Grassley noted the blue slip process will remain in place for federal district court judges and United States attorneys.

Republicans on the committee generally supported Grassley’s move, but Sen. John Kennedy, R-La., raised his own concerns about the Trump White House’s judicial nomination process.

Kennedy signed off on the nomination of Stuart Duncan, who is up for a spot on the Fifth Circuit, but said he was not consulted in the process that made Duncan the choice for the seat. Kennedy said he received a series of calls from White House counsel Don McGahn in which the White House lawyer was “very firm” that Duncan would be the nominee.

“The truth is that I don’t know Mr. Duncan very well, I’m looking forward today to learning more about him,” Kennedy said at the hearing.

Sen. Bill Cassidy, R-La., who opened the hearing with a statement supporting Duncan, explained he convened a panel of 12 people who would help him fill the vacancy and that they recommended Duncan.

In a questionnaire submitted to the Judiciary Committee, Duncan said it was Cassidy’s office that first reached out to him, but indicated he did not speak with the White House Counsel’s Office until after speaking with Kennedy’s office.

Kennedy, who is in his first term in the Senate, was the only Republican to vote against former deputy White House counsel Gregory Katsas when the Senate confirmed him to the D.C. Circuit on Tuesday evening.

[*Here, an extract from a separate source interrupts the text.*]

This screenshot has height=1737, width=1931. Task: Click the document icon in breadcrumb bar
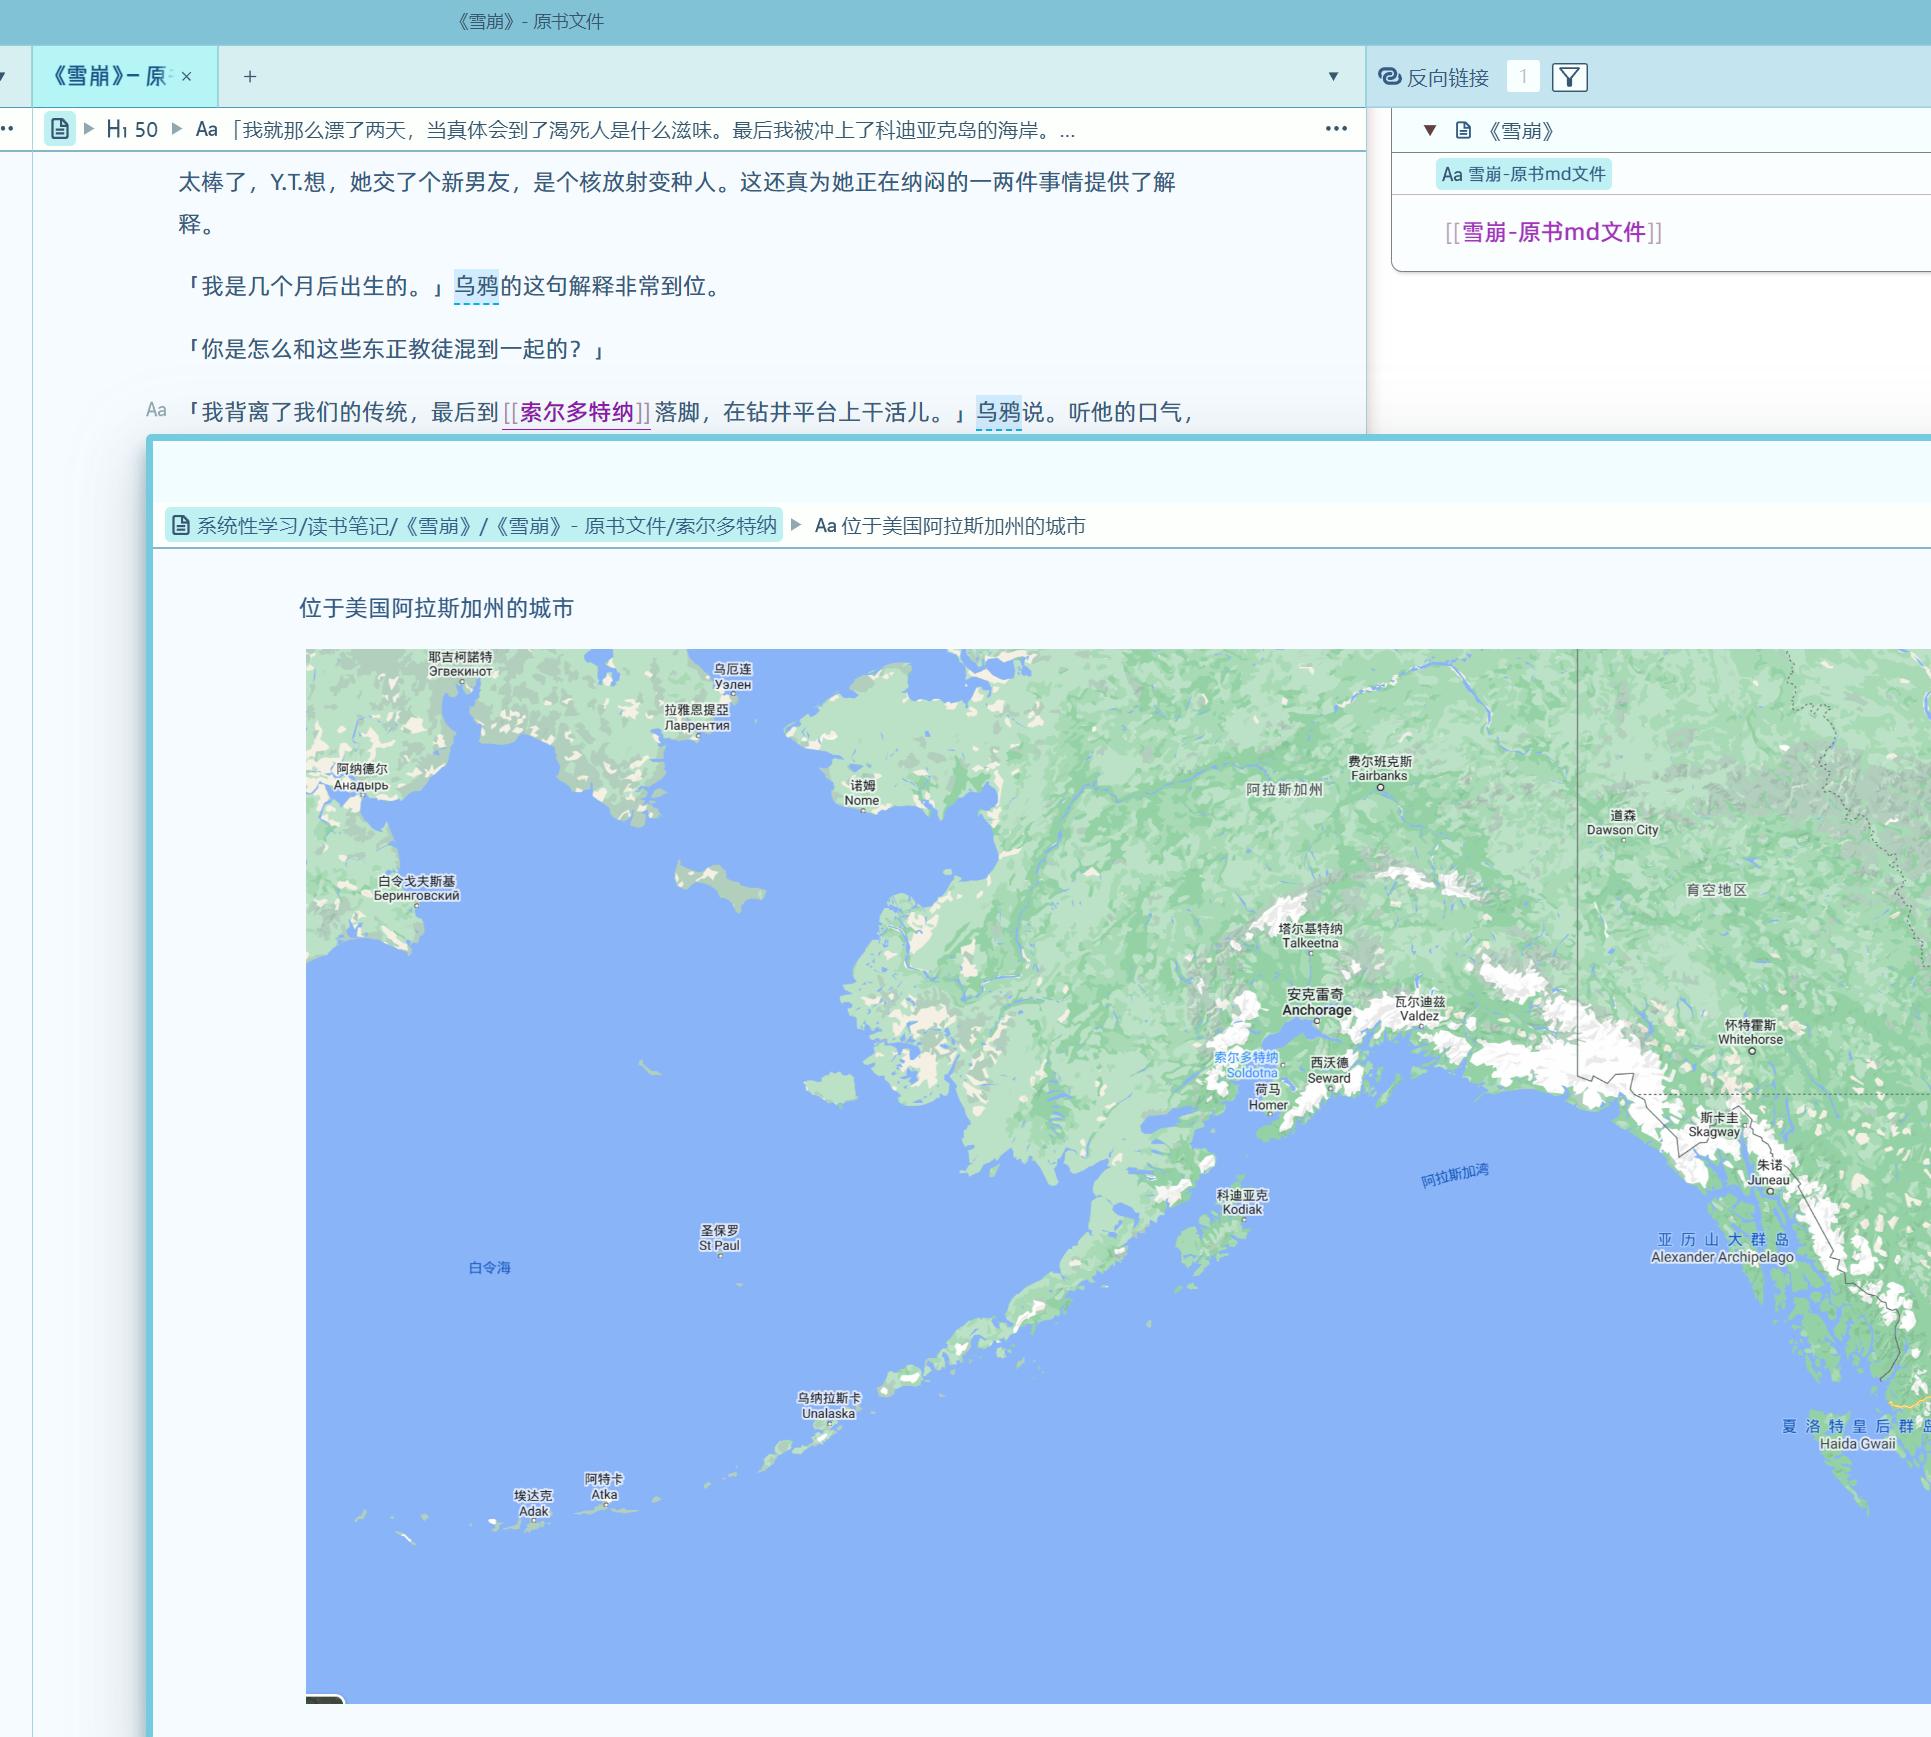pyautogui.click(x=60, y=129)
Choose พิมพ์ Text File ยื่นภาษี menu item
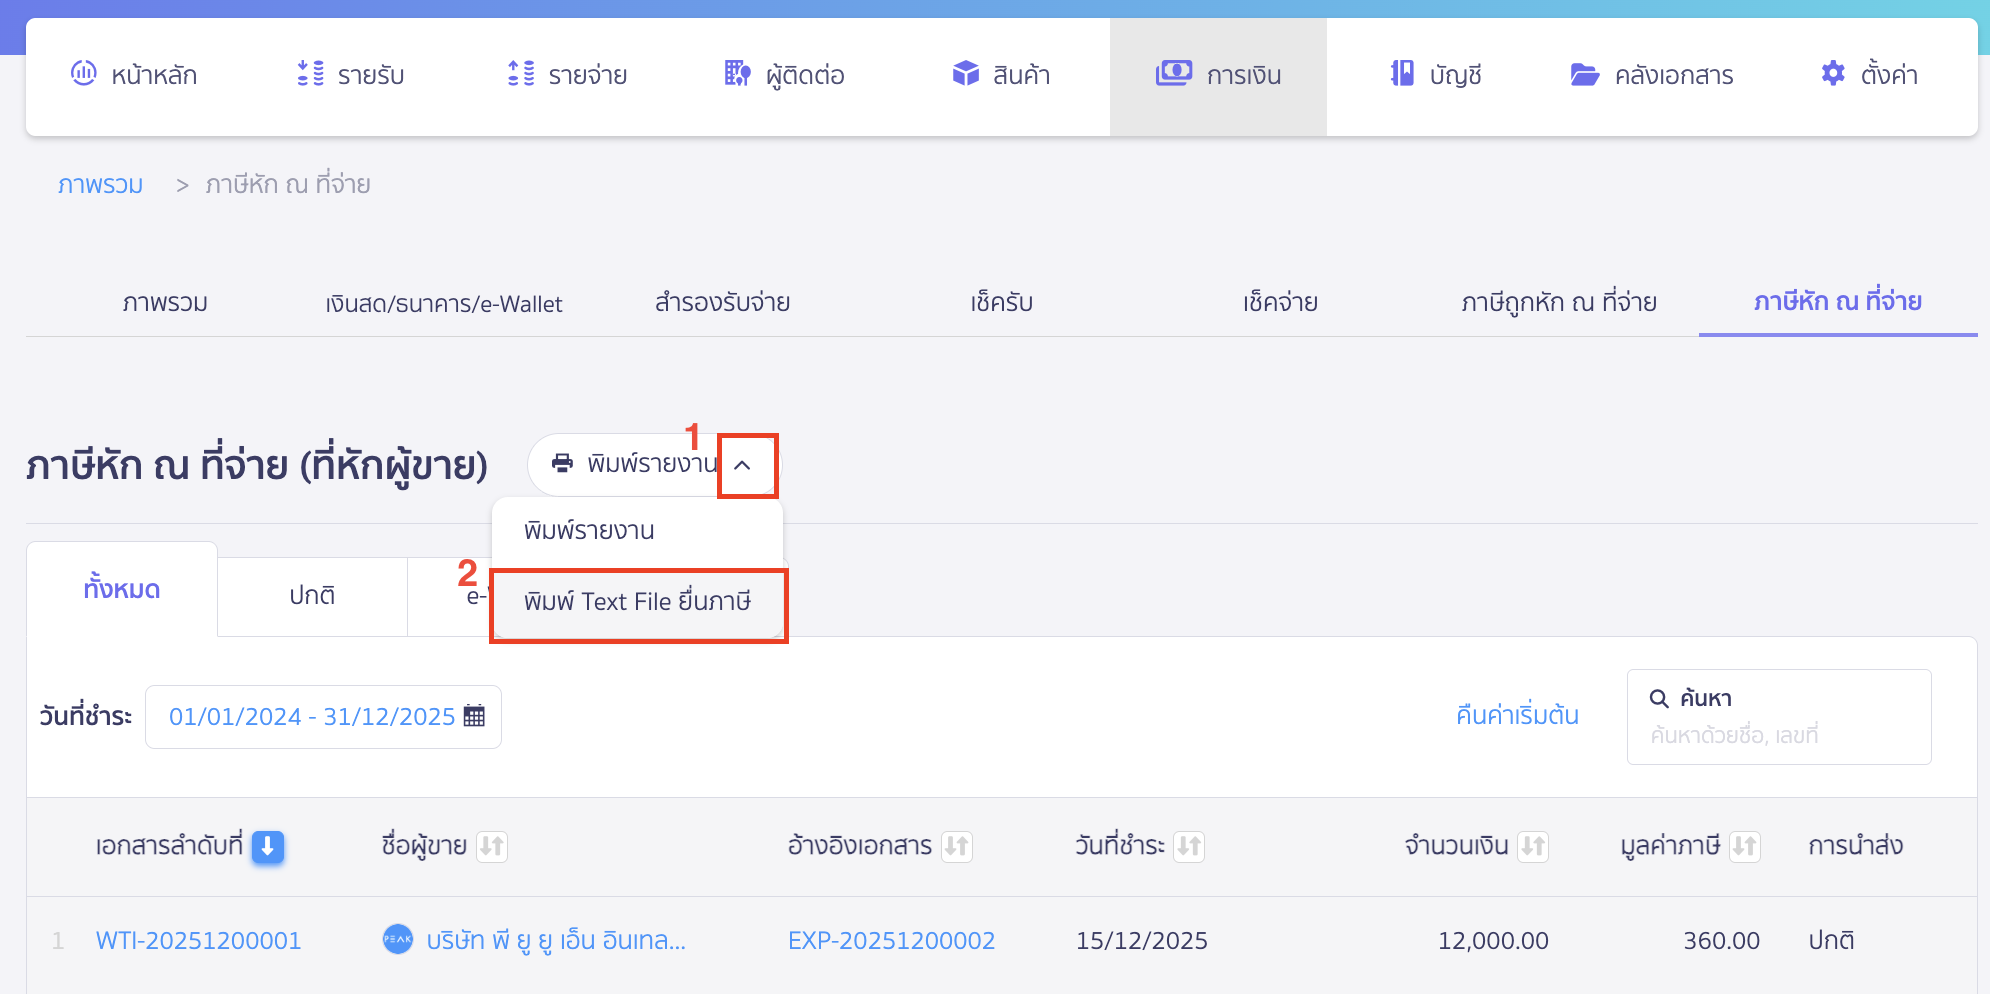The image size is (1990, 994). point(638,603)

Speaking to reporters on Wednesday, Kennedy said he did so because of the potential conflict of interest that would come with having a White House attorney on a court that routinely hears challenges to executive branch policies.

“I think his credentials are breathtakingly impressive, but I think there is an appearance of a conflict of interest for someone to represent a client on Thursday and then Friday go across the street and sit on a court that hears cases involving that client,” Kennedy said.